There is some truth in the assumption that poverty and crime often go hand in hand. This common belief holds that people out of work are highly likely to commit crime. In other words, they tend to commit wrongdoings in the name of money and out of desperation.
As a developing nation our country still has a long way to go before it can claim parity with its neighbours. The government seems to be under the illusion that creating job opportunities by inviting local and foreign investments is an adequate way to address the problems of unemployment and poverty. The provision of training and capacity-building programmes cannot help that much. It helps only those who are already employed, not those who need work, food and support most desperately.
In this fast-changing world of work driven by technology, firms are seeking people with higher skills and qualifications and as a result many people find it difficult to get a job and stay in work.
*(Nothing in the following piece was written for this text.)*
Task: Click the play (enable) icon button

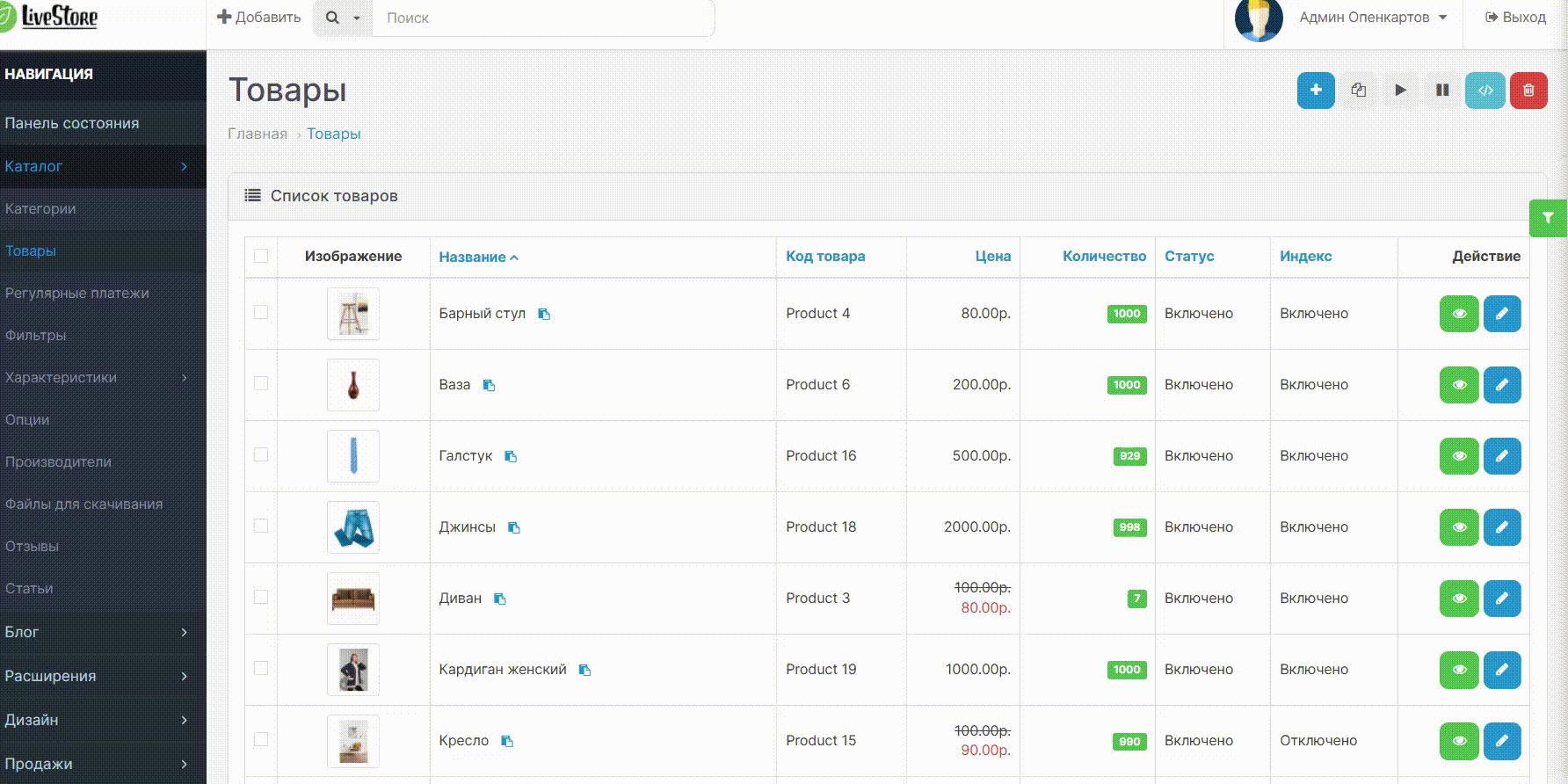Action: [1400, 91]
How Myanmar tackles the problem of unemployment therefore sets a critical context for crime reduction.
The government must be serious about charting a course for a sustainable future by framing specific strategies that are designed to deal with particular issues. Priority should be given, for example, to policies that will enable the unemployed to gain valuable skills in order to ply a trade or go into business before addressing the knock-on problem of keeping the employed technically up to date so that they can maintain a competitive edge. It stands to reason that employment generates income and reduces poverty, not to mention that it raises the spirits and gives meaning to day to day life. Another good thing is that it not only implants a sense of dignity and worth in workers but also enables them to feel socially secured and more bound to their community.
It is at work that we can understand more about the diversity of cultures and strengthen our social bonds.All things considered, it is sustainable work that will guarantee sustainable human development.